→ YOUR OBJECTIVE: Update the rows below by replacing "The image size is" with "The screenshot measures" wherever it occurs, and give them back with everything else unchanged.

Item position rows
⁂
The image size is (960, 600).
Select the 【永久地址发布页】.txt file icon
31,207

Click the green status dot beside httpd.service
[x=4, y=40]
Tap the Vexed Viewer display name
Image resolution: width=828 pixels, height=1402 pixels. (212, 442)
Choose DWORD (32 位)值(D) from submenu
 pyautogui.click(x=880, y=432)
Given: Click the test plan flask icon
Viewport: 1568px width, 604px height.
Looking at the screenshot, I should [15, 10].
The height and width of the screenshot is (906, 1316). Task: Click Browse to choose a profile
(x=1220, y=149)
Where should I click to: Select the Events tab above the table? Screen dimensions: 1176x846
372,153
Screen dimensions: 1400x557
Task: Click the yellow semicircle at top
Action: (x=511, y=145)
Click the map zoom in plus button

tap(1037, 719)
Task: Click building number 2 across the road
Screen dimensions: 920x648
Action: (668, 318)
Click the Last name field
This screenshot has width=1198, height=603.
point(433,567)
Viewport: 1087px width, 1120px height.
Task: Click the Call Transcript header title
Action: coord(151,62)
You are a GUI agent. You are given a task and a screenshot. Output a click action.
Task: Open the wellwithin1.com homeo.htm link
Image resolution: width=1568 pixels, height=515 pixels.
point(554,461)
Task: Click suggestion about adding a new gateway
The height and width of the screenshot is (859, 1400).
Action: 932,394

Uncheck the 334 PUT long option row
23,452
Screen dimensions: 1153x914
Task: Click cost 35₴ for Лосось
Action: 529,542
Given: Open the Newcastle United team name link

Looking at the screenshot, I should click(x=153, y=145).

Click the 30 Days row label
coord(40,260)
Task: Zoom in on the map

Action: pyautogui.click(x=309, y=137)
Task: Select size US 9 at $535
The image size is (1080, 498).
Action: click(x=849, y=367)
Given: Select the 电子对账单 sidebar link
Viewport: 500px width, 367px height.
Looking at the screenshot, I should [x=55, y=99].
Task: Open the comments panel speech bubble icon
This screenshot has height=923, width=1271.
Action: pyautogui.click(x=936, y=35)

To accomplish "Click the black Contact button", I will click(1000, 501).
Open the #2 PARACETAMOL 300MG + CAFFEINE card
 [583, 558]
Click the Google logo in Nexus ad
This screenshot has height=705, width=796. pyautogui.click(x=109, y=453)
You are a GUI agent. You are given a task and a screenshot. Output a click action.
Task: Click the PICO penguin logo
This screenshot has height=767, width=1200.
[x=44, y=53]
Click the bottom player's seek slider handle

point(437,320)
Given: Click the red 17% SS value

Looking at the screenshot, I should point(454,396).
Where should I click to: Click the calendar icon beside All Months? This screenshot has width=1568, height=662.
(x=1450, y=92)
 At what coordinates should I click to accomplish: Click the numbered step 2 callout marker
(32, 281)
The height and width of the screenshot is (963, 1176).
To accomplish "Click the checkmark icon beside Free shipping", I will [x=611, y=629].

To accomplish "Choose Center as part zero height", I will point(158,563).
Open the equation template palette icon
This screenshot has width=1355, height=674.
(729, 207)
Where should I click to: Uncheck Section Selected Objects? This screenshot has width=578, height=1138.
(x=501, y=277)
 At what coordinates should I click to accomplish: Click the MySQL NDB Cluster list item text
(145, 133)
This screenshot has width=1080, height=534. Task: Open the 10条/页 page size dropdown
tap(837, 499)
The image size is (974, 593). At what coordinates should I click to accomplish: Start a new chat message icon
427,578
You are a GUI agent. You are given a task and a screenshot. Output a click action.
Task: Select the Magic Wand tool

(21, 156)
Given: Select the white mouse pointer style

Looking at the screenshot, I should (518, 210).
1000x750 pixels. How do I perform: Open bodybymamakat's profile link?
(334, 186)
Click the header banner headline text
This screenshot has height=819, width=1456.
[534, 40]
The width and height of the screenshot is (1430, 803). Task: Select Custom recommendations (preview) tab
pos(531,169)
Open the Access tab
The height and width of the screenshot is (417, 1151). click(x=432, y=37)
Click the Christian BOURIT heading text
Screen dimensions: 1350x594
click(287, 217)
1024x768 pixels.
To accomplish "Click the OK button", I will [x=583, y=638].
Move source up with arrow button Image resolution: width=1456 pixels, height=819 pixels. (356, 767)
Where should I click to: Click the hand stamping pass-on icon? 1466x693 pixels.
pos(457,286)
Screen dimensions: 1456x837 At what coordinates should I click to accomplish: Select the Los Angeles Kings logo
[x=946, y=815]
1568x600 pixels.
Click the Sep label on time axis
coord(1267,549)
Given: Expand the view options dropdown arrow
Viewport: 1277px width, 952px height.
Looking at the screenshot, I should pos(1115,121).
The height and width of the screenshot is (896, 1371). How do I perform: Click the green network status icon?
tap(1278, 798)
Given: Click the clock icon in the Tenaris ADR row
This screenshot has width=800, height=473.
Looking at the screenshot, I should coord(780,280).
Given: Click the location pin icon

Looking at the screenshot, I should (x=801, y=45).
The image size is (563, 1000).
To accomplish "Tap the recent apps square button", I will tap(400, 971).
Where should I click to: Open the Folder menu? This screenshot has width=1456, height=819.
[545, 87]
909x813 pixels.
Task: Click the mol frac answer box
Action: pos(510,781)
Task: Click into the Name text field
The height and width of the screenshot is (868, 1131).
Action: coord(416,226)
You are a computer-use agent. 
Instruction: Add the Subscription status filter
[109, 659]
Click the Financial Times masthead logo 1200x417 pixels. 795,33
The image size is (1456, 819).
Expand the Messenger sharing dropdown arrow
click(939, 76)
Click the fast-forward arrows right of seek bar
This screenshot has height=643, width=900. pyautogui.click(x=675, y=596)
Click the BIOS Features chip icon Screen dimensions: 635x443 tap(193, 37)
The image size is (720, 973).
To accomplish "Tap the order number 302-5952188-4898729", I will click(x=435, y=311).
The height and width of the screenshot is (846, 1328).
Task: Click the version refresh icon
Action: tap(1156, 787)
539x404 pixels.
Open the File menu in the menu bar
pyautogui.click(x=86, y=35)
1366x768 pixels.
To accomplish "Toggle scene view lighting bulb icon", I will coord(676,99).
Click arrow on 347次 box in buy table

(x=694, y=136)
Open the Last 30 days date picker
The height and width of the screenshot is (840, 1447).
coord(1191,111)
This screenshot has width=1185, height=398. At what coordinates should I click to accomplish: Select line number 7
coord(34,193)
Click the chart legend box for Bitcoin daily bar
⁂
→ TASK ANSWER:
The screenshot measures (960, 600).
Select the 【永久地址发布页】.txt file icon
31,207

Click the green status dot beside httpd.service
[x=4, y=40]
Tap the Vexed Viewer display name
Image resolution: width=828 pixels, height=1402 pixels. (212, 442)
Choose DWORD (32 位)值(D) from submenu
 pyautogui.click(x=880, y=432)
Given: Click the test plan flask icon
Viewport: 1568px width, 604px height.
Looking at the screenshot, I should [15, 10].
The height and width of the screenshot is (906, 1316). Task: Click Browse to choose a profile
(x=1220, y=149)
Where should I click to: Select the Events tab above the table? Screen dimensions: 1176x846
372,153
Screen dimensions: 1400x557
Task: Click the yellow semicircle at top
Action: (x=511, y=145)
Click the map zoom in plus button

tap(1037, 719)
Task: Click building number 2 across the road
Screen dimensions: 920x648
Action: (668, 318)
Click the Last name field
This screenshot has width=1198, height=603.
point(433,567)
Viewport: 1087px width, 1120px height.
Task: Click the Call Transcript header title
Action: coord(151,62)
You are a GUI agent. You are given a task and a screenshot. Output a click action.
Task: Open the wellwithin1.com homeo.htm link
Image resolution: width=1568 pixels, height=515 pixels.
point(554,461)
Task: Click suggestion about adding a new gateway
The height and width of the screenshot is (859, 1400).
Action: 932,394

Uncheck the 334 PUT long option row
23,452
Screen dimensions: 1153x914
Task: Click cost 35₴ for Лосось
Action: 529,542
Given: Open the Newcastle United team name link

Looking at the screenshot, I should click(x=153, y=145).

Click the 30 Days row label
coord(40,260)
Task: Zoom in on the map

Action: pyautogui.click(x=309, y=137)
Task: Select size US 9 at $535
The screenshot measures (1080, 498).
Action: click(x=849, y=367)
Given: Select the 电子对账单 sidebar link
Viewport: 500px width, 367px height.
Looking at the screenshot, I should [x=55, y=99].
Task: Open the comments panel speech bubble icon
This screenshot has height=923, width=1271.
Action: pyautogui.click(x=936, y=35)

To accomplish "Click the black Contact button", I will click(1000, 501).
Open the #2 PARACETAMOL 300MG + CAFFEINE card
 [583, 558]
Click the Google logo in Nexus ad
This screenshot has height=705, width=796. pyautogui.click(x=109, y=453)
You are a GUI agent. You are given a task and a screenshot. Output a click action.
Task: Click the PICO penguin logo
This screenshot has height=767, width=1200.
[x=44, y=53]
Click the bottom player's seek slider handle

point(437,320)
Given: Click the red 17% SS value

Looking at the screenshot, I should point(454,396).
Where should I click to: Click the calendar icon beside All Months? This screenshot has width=1568, height=662.
(x=1450, y=92)
 At what coordinates should I click to accomplish: Click the numbered step 2 callout marker
(32, 281)
The height and width of the screenshot is (963, 1176).
To accomplish "Click the checkmark icon beside Free shipping", I will [x=611, y=629].

To accomplish "Choose Center as part zero height", I will point(158,563).
Open the equation template palette icon
This screenshot has width=1355, height=674.
(729, 207)
Where should I click to: Uncheck Section Selected Objects? This screenshot has width=578, height=1138.
(x=501, y=277)
 At what coordinates should I click to accomplish: Click the MySQL NDB Cluster list item text
(145, 133)
This screenshot has width=1080, height=534. Task: Open the 10条/页 page size dropdown
tap(837, 499)
The screenshot measures (974, 593). At what coordinates should I click to accomplish: Start a new chat message icon
427,578
You are a GUI agent. You are given a task and a screenshot. Output a click action.
Task: Select the Magic Wand tool

(21, 156)
Given: Select the white mouse pointer style

Looking at the screenshot, I should (518, 210).
1000x750 pixels. How do I perform: Open bodybymamakat's profile link?
(334, 186)
Click the header banner headline text
This screenshot has height=819, width=1456.
[534, 40]
The width and height of the screenshot is (1430, 803). Task: Select Custom recommendations (preview) tab
pos(531,169)
Open the Access tab
The height and width of the screenshot is (417, 1151). click(x=432, y=37)
Click the Christian BOURIT heading text
Screen dimensions: 1350x594
click(287, 217)
1024x768 pixels.
To accomplish "Click the OK button", I will [x=583, y=638].
Move source up with arrow button Image resolution: width=1456 pixels, height=819 pixels. (356, 767)
Where should I click to: Click the hand stamping pass-on icon? 1466x693 pixels.
pos(457,286)
Screen dimensions: 1456x837 At what coordinates should I click to accomplish: Select the Los Angeles Kings logo
[x=946, y=815]
1568x600 pixels.
Click the Sep label on time axis
coord(1267,549)
Given: Expand the view options dropdown arrow
Viewport: 1277px width, 952px height.
Looking at the screenshot, I should pos(1115,121).
The height and width of the screenshot is (896, 1371). How do I perform: Click the green network status icon?
tap(1278, 798)
Given: Click the clock icon in the Tenaris ADR row
This screenshot has width=800, height=473.
Looking at the screenshot, I should coord(780,280).
Given: Click the location pin icon

Looking at the screenshot, I should (x=801, y=45).
The screenshot measures (563, 1000).
To accomplish "Tap the recent apps square button", I will tap(400, 971).
Where should I click to: Open the Folder menu? This screenshot has width=1456, height=819.
[545, 87]
909x813 pixels.
Task: Click the mol frac answer box
Action: pos(510,781)
Task: Click into the Name text field
The height and width of the screenshot is (868, 1131).
Action: coord(416,226)
You are a computer-use agent. 
Instruction: Add the Subscription status filter
[109, 659]
Click the Financial Times masthead logo 1200x417 pixels. 795,33
The screenshot measures (1456, 819).
Expand the Messenger sharing dropdown arrow
click(939, 76)
Click the fast-forward arrows right of seek bar
This screenshot has height=643, width=900. pyautogui.click(x=675, y=596)
Click the BIOS Features chip icon Screen dimensions: 635x443 tap(193, 37)
The screenshot measures (720, 973).
To accomplish "Tap the order number 302-5952188-4898729", I will click(x=435, y=311).
The height and width of the screenshot is (846, 1328).
Task: Click the version refresh icon
Action: tap(1156, 787)
539x404 pixels.
Open the File menu in the menu bar
pyautogui.click(x=86, y=35)
1366x768 pixels.
To accomplish "Toggle scene view lighting bulb icon", I will coord(676,99).
Click arrow on 347次 box in buy table

(x=694, y=136)
Open the Last 30 days date picker
The height and width of the screenshot is (840, 1447).
coord(1191,111)
This screenshot has width=1185, height=398. At what coordinates should I click to accomplish: Select line number 7
coord(34,193)
Click the chart legend box for Bitcoin daily bar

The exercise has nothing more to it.